REQUEST
Output every line of the listing below without any changes, keeping the original order.

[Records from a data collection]

- - -

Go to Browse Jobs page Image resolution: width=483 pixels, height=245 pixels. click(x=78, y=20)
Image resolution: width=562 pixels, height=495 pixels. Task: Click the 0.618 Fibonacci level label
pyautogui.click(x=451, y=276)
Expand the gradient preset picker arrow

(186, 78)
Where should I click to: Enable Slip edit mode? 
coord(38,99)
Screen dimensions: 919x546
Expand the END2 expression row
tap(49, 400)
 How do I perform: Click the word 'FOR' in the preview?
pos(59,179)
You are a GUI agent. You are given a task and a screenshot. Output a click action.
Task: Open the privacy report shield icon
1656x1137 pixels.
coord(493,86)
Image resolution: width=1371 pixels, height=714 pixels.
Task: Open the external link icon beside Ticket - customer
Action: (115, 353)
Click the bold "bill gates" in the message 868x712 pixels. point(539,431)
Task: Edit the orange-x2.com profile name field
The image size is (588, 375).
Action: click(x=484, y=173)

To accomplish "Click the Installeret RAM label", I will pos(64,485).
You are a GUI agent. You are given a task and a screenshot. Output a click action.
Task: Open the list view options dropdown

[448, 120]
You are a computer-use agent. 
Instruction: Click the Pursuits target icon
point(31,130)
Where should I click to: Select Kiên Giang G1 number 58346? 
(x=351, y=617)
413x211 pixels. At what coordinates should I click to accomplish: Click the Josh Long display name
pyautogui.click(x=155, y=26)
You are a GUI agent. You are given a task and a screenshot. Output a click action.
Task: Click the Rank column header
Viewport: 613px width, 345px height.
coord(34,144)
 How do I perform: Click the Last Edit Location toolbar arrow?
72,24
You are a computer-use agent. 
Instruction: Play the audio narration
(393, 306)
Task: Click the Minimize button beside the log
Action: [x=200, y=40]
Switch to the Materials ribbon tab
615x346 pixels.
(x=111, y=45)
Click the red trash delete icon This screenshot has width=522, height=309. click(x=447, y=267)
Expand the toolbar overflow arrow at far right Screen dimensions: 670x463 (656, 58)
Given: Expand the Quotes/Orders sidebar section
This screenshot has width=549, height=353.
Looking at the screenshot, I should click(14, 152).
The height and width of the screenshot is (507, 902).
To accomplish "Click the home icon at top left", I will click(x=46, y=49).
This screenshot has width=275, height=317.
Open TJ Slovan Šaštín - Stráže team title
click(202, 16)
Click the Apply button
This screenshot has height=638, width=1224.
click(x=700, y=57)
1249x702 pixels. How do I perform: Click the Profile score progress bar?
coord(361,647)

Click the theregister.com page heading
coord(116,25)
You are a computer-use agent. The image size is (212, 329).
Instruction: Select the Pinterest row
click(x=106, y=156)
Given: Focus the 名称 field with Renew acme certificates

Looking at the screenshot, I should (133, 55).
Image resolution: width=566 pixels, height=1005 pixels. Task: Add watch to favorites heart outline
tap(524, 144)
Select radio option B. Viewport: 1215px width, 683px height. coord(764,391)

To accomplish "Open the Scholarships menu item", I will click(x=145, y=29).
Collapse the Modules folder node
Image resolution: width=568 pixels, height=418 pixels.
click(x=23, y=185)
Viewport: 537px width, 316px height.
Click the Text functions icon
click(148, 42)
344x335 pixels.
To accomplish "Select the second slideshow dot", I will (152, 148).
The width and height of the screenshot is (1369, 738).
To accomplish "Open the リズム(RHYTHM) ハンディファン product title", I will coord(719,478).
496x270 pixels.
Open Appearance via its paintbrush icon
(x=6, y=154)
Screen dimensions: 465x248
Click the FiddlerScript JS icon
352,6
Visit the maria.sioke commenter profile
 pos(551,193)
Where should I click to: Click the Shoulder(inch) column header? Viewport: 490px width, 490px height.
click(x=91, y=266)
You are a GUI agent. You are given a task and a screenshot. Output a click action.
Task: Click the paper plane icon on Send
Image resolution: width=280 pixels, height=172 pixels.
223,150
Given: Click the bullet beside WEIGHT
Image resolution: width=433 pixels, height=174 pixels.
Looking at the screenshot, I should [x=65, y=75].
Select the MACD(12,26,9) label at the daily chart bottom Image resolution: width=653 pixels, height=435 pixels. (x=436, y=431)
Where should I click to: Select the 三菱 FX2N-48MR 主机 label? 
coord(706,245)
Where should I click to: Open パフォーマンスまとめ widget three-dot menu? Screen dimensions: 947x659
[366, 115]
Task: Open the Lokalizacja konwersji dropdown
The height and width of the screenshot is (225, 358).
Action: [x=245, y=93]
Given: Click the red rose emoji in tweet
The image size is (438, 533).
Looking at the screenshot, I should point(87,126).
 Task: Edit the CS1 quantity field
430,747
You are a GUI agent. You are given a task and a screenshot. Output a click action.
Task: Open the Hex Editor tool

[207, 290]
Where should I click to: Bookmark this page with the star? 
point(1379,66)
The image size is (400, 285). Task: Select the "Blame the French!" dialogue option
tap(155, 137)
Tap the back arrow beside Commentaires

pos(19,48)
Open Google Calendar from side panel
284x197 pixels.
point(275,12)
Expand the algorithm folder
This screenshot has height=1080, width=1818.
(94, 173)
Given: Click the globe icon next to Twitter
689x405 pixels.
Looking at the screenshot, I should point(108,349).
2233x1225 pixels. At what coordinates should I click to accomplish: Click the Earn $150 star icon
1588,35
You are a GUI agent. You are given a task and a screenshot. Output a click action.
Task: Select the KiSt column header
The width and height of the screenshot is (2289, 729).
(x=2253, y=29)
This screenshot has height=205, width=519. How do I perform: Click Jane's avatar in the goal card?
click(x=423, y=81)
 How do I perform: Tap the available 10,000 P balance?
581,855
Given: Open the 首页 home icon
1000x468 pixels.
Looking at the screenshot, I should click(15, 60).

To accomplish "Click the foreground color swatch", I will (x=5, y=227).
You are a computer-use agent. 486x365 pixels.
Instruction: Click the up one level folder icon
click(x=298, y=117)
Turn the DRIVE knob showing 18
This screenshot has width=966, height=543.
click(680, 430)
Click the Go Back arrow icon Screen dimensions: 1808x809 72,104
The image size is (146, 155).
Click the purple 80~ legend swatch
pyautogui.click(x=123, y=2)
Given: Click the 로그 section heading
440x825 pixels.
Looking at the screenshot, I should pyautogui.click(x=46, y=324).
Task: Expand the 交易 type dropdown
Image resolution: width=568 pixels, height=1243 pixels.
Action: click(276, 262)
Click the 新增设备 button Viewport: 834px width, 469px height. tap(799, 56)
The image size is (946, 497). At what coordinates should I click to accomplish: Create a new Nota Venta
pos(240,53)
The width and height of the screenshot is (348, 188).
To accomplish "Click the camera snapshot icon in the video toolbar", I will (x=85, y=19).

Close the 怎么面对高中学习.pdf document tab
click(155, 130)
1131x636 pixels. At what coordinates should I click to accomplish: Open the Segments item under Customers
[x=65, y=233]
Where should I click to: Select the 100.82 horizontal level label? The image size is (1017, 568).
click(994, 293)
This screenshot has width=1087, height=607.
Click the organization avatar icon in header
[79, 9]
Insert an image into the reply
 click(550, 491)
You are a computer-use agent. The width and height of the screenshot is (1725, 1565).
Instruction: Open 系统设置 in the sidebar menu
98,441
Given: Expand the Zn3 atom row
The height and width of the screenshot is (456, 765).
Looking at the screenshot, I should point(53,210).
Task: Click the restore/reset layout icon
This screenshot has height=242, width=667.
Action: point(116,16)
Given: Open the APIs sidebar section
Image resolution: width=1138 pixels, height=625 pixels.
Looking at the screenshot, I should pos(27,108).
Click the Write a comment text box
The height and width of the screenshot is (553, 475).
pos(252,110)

- - -

SOLUTION FOR THIS TASK
Go to Browse Jobs page Image resolution: width=483 pixels, height=245 pixels. click(x=78, y=20)
Image resolution: width=562 pixels, height=495 pixels. Task: Click the 0.618 Fibonacci level label
pyautogui.click(x=451, y=276)
Expand the gradient preset picker arrow

(186, 78)
Where should I click to: Enable Slip edit mode? 
coord(38,99)
Screen dimensions: 919x546
Expand the END2 expression row
tap(49, 400)
 How do I perform: Click the word 'FOR' in the preview?
pos(59,179)
You are a GUI agent. You are given a task and a screenshot. Output a click action.
Task: Open the privacy report shield icon
1656x1137 pixels.
coord(493,86)
Image resolution: width=1371 pixels, height=714 pixels.
Task: Open the external link icon beside Ticket - customer
Action: (115, 353)
Click the bold "bill gates" in the message 868x712 pixels. point(539,431)
Task: Edit the orange-x2.com profile name field
The image size is (588, 375).
Action: click(x=484, y=173)

To accomplish "Click the Installeret RAM label", I will pos(64,485).
You are a GUI agent. You are given a task and a screenshot. Output a click action.
Task: Open the list view options dropdown

[448, 120]
You are a computer-use agent. 
Instruction: Click the Pursuits target icon
point(31,130)
Where should I click to: Select Kiên Giang G1 number 58346? 
(x=351, y=617)
413x211 pixels. At what coordinates should I click to accomplish: Click the Josh Long display name
pyautogui.click(x=155, y=26)
You are a GUI agent. You are given a task and a screenshot. Output a click action.
Task: Click the Rank column header
Viewport: 613px width, 345px height.
coord(34,144)
 How do I perform: Click the Last Edit Location toolbar arrow?
72,24
You are a computer-use agent. 
Instruction: Play the audio narration
(393, 306)
Task: Click the Minimize button beside the log
Action: [x=200, y=40]
Switch to the Materials ribbon tab
615x346 pixels.
(x=111, y=45)
Click the red trash delete icon This screenshot has width=522, height=309. click(x=447, y=267)
Expand the toolbar overflow arrow at far right Screen dimensions: 670x463 (656, 58)
Given: Expand the Quotes/Orders sidebar section
This screenshot has width=549, height=353.
Looking at the screenshot, I should click(14, 152).
The height and width of the screenshot is (507, 902).
To accomplish "Click the home icon at top left", I will click(x=46, y=49).
This screenshot has width=275, height=317.
Open TJ Slovan Šaštín - Stráže team title
click(202, 16)
Click the Apply button
This screenshot has height=638, width=1224.
click(x=700, y=57)
1249x702 pixels. How do I perform: Click the Profile score progress bar?
coord(361,647)

Click the theregister.com page heading
coord(116,25)
You are a computer-use agent. The image size is (212, 329).
Instruction: Select the Pinterest row
click(x=106, y=156)
Given: Focus the 名称 field with Renew acme certificates

Looking at the screenshot, I should (133, 55).
Image resolution: width=566 pixels, height=1005 pixels. Task: Add watch to favorites heart outline
tap(524, 144)
Select radio option B. Viewport: 1215px width, 683px height. coord(764,391)

To accomplish "Open the Scholarships menu item", I will click(x=145, y=29).
Collapse the Modules folder node
Image resolution: width=568 pixels, height=418 pixels.
click(x=23, y=185)
Viewport: 537px width, 316px height.
Click the Text functions icon
click(148, 42)
344x335 pixels.
To accomplish "Select the second slideshow dot", I will (152, 148).
The width and height of the screenshot is (1369, 738).
To accomplish "Open the リズム(RHYTHM) ハンディファン product title", I will coord(719,478).
496x270 pixels.
Open Appearance via its paintbrush icon
(x=6, y=154)
Screen dimensions: 465x248
Click the FiddlerScript JS icon
352,6
Visit the maria.sioke commenter profile
 pos(551,193)
Where should I click to: Click the Shoulder(inch) column header? Viewport: 490px width, 490px height.
click(x=91, y=266)
You are a GUI agent. You are given a task and a screenshot. Output a click action.
Task: Click the paper plane icon on Send
Image resolution: width=280 pixels, height=172 pixels.
223,150
Given: Click the bullet beside WEIGHT
Image resolution: width=433 pixels, height=174 pixels.
Looking at the screenshot, I should [x=65, y=75].
Select the MACD(12,26,9) label at the daily chart bottom Image resolution: width=653 pixels, height=435 pixels. (x=436, y=431)
Where should I click to: Select the 三菱 FX2N-48MR 主机 label? 
coord(706,245)
Where should I click to: Open パフォーマンスまとめ widget three-dot menu? Screen dimensions: 947x659
[366, 115]
Task: Open the Lokalizacja konwersji dropdown
The height and width of the screenshot is (225, 358).
Action: [x=245, y=93]
Given: Click the red rose emoji in tweet
The image size is (438, 533).
Looking at the screenshot, I should point(87,126).
 Task: Edit the CS1 quantity field
430,747
You are a GUI agent. You are given a task and a screenshot. Output a click action.
Task: Open the Hex Editor tool

[207, 290]
Where should I click to: Bookmark this page with the star? 
point(1379,66)
The image size is (400, 285). Task: Select the "Blame the French!" dialogue option
tap(155, 137)
Tap the back arrow beside Commentaires

pos(19,48)
Open Google Calendar from side panel
284x197 pixels.
point(275,12)
Expand the algorithm folder
This screenshot has height=1080, width=1818.
(94, 173)
Given: Click the globe icon next to Twitter
689x405 pixels.
Looking at the screenshot, I should point(108,349).
2233x1225 pixels. At what coordinates should I click to accomplish: Click the Earn $150 star icon
1588,35
You are a GUI agent. You are given a task and a screenshot. Output a click action.
Task: Select the KiSt column header
The width and height of the screenshot is (2289, 729).
(x=2253, y=29)
This screenshot has height=205, width=519. How do I perform: Click Jane's avatar in the goal card?
click(x=423, y=81)
 How do I perform: Tap the available 10,000 P balance?
581,855
Given: Open the 首页 home icon
1000x468 pixels.
Looking at the screenshot, I should click(15, 60).

To accomplish "Click the foreground color swatch", I will (x=5, y=227).
You are a computer-use agent. 486x365 pixels.
Instruction: Click the up one level folder icon
click(x=298, y=117)
Turn the DRIVE knob showing 18
This screenshot has width=966, height=543.
click(680, 430)
Click the Go Back arrow icon Screen dimensions: 1808x809 72,104
The image size is (146, 155).
Click the purple 80~ legend swatch
pyautogui.click(x=123, y=2)
Given: Click the 로그 section heading
440x825 pixels.
Looking at the screenshot, I should pyautogui.click(x=46, y=324).
Task: Expand the 交易 type dropdown
Image resolution: width=568 pixels, height=1243 pixels.
Action: click(276, 262)
Click the 新增设备 button Viewport: 834px width, 469px height. tap(799, 56)
The image size is (946, 497). At what coordinates should I click to accomplish: Create a new Nota Venta
pos(240,53)
The width and height of the screenshot is (348, 188).
To accomplish "Click the camera snapshot icon in the video toolbar", I will (x=85, y=19).

Close the 怎么面对高中学习.pdf document tab
click(155, 130)
1131x636 pixels. At what coordinates should I click to accomplish: Open the Segments item under Customers
[x=65, y=233]
Where should I click to: Select the 100.82 horizontal level label? The image size is (1017, 568).
click(994, 293)
This screenshot has width=1087, height=607.
Click the organization avatar icon in header
[79, 9]
Insert an image into the reply
 click(550, 491)
You are a computer-use agent. The width and height of the screenshot is (1725, 1565).
Instruction: Open 系统设置 in the sidebar menu
98,441
Given: Expand the Zn3 atom row
The height and width of the screenshot is (456, 765).
Looking at the screenshot, I should point(53,210).
Task: Click the restore/reset layout icon
This screenshot has height=242, width=667.
Action: point(116,16)
Given: Open the APIs sidebar section
Image resolution: width=1138 pixels, height=625 pixels.
Looking at the screenshot, I should pos(27,108).
Click the Write a comment text box
The height and width of the screenshot is (553, 475).
pos(252,110)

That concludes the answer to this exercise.